▸ Source text:
####

From ae162109397dc68bbc68fa0c22331427628f6942 Mon Sep 17 00:00:00 2001
From: Larry Bugbee <bugbee@mac.com>
Date: Thu, 17 Aug 2017 21:06:50 -0700
Subject: [PATCH] Delete demo_dynamic.py

---
 demos/demo_dynamic.py | 281 ------------------------------------------
 1 file changed, 281 deletions(-)
 delete mode 100644 demos/demo_dynamic.py

diff --git a/demos/demo_dynamic.py b/demos/demo_dynamic.py
deleted file mode 100644
index 51aaf33..0000000
--- a/demos/demo_dynamic.py
+++ /dev/null
@@ -1,281 +0,0 @@
-
-
-"""
-    demo_dynamic.py                                     v2b
-
-    This program demonstrates Python's use of the dynamic
-    language support additions to LTC, namely access to LTC
-    constants, struct and union sizes, and the binding of a
-    math package to LTC.  Also provided are simple code
-    fragments to illustrate how one might write a Python
-    wrapper for LTC and how an app might call the wrapper.
-    This or a similar model should work for Ruby and other
-    dynamic languages.

####

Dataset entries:
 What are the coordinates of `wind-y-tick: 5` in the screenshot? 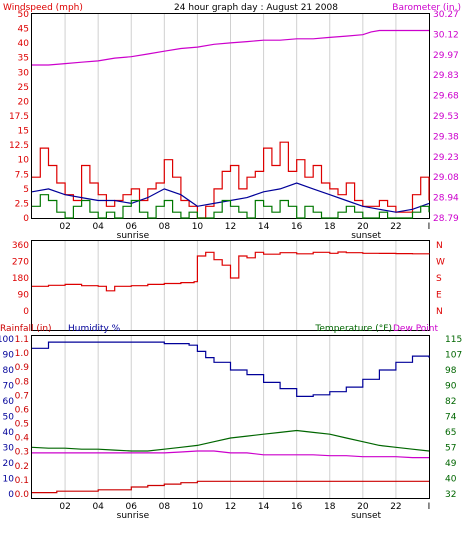 It's located at (26, 190).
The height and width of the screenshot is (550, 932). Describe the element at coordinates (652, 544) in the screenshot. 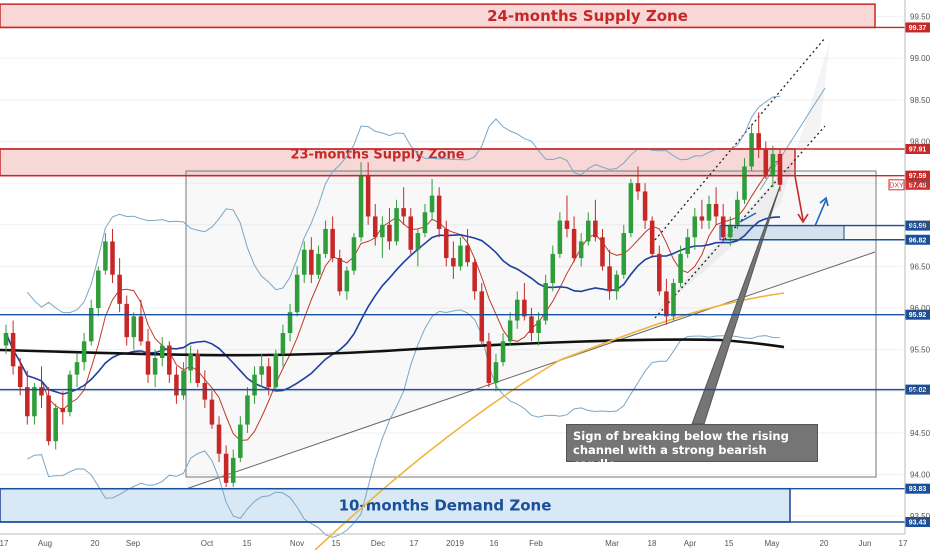

I see `x-tick-label: 18` at that location.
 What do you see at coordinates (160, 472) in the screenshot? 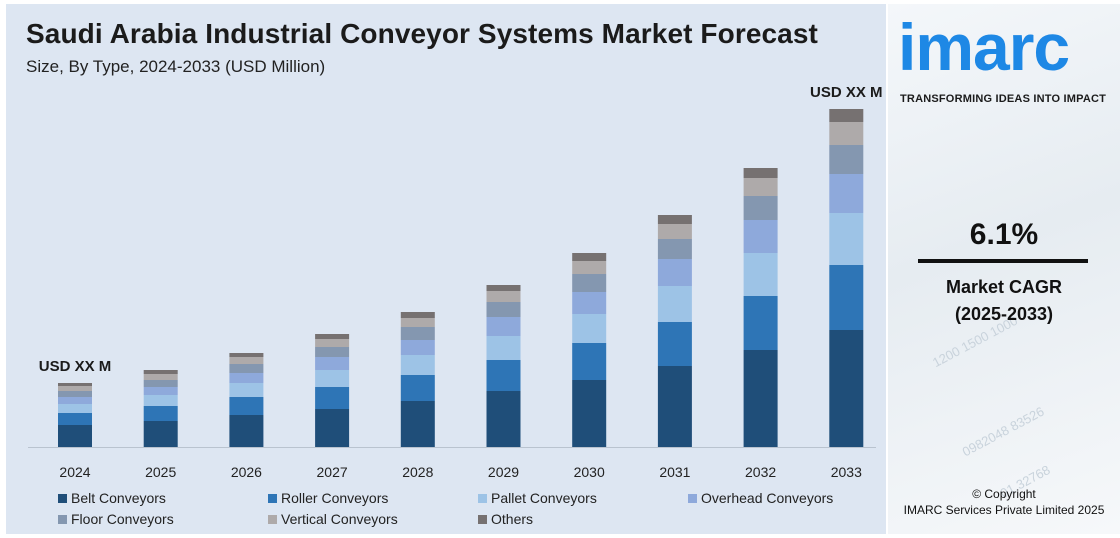
I see `x-tick-label: 2025` at bounding box center [160, 472].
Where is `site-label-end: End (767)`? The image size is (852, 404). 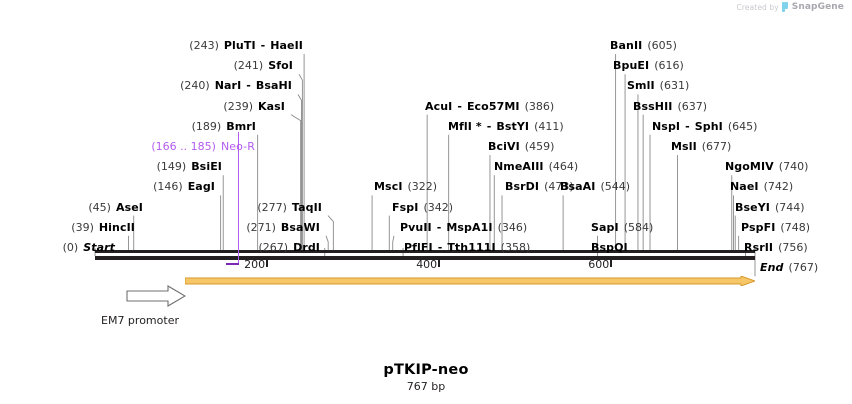
site-label-end: End (767) is located at coordinates (789, 268).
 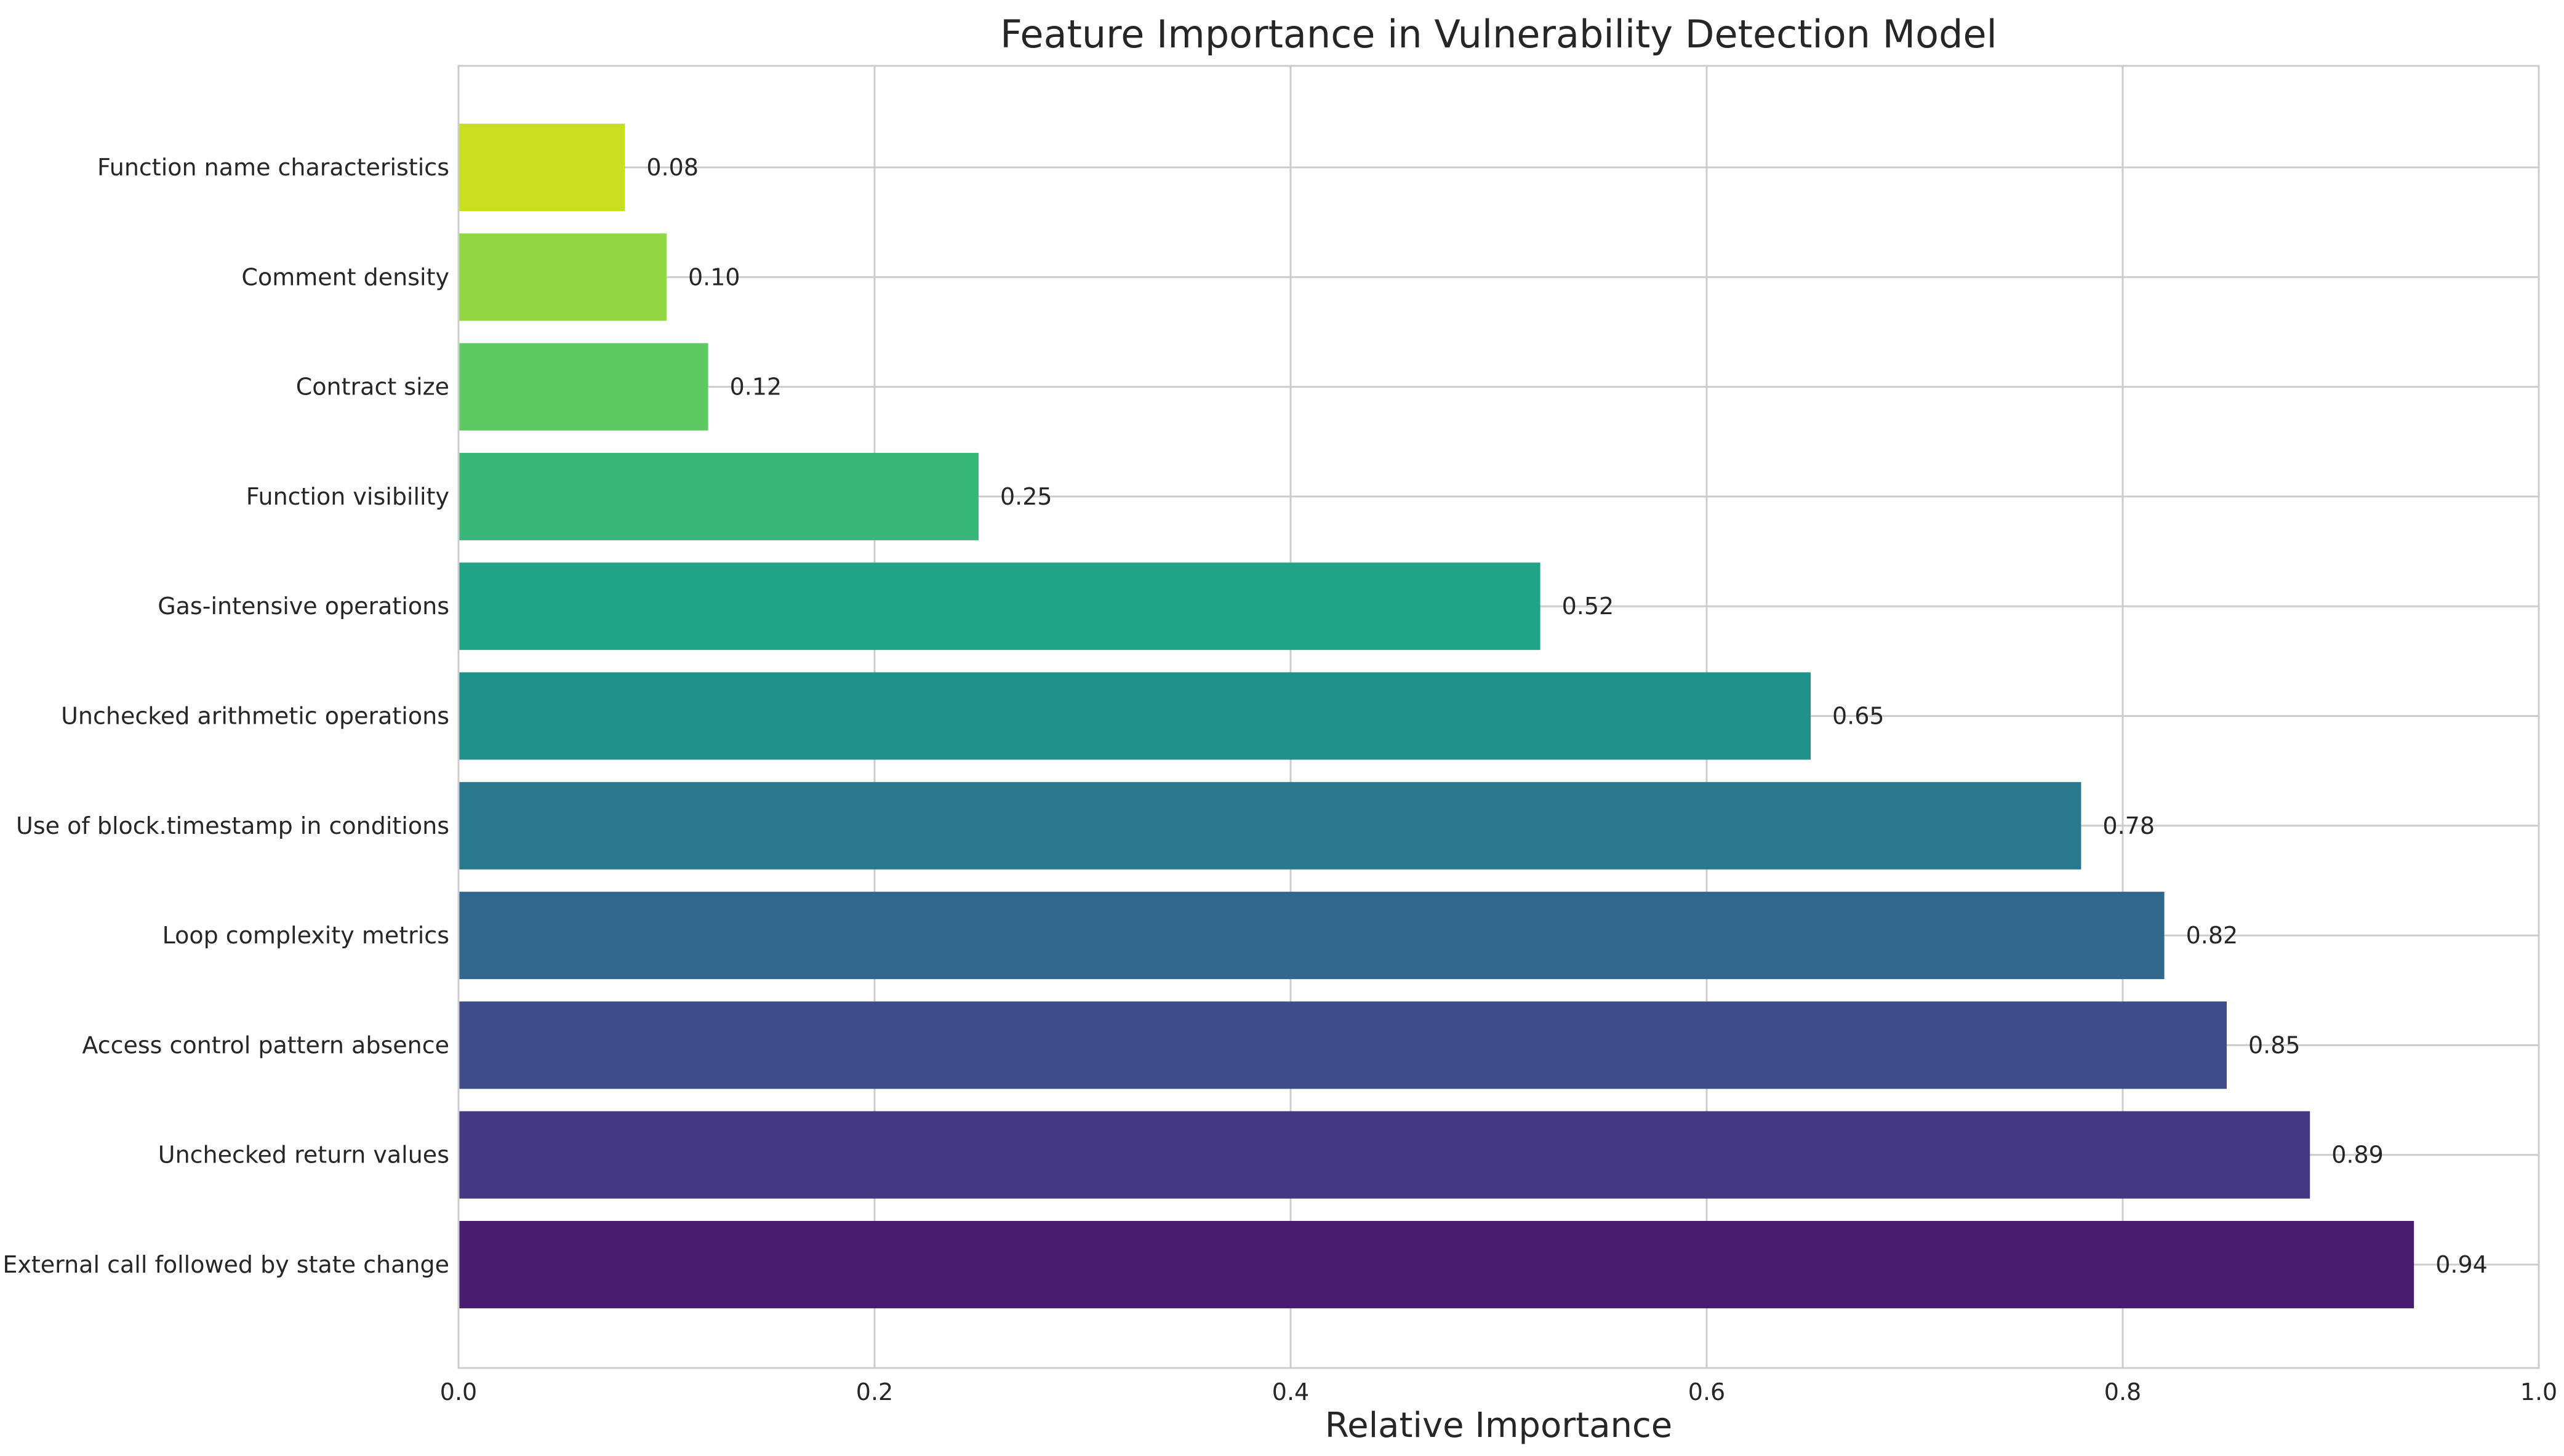 What do you see at coordinates (345, 276) in the screenshot?
I see `y-tick-label: Comment density` at bounding box center [345, 276].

####

▸ Explore the material:
1. Rewrite the patch text starting at "From ae162109397dc68bbc68fa0c22331427628f6942 Mon" and ending at "changed, 281 deletions(-)", with "file changed" changed to "file modified".
2. According to the patch, how many lines were deleted from demos/demo_dynamic.py?

▸ Answers to the exercises:
1.
From ae162109397dc68bbc68fa0c22331427628f6942 Mon Sep 17 00:00:00 2001
From: Larry Bugbee <bugbee@mac.com>
Date: Thu, 17 Aug 2017 21:06:50 -0700
Subject: [PATCH] Delete demo_dynamic.py

---
 demos/demo_dynamic.py | 281 ------------------------------------------
 1 file modified, 281 deletions(-)

2. 281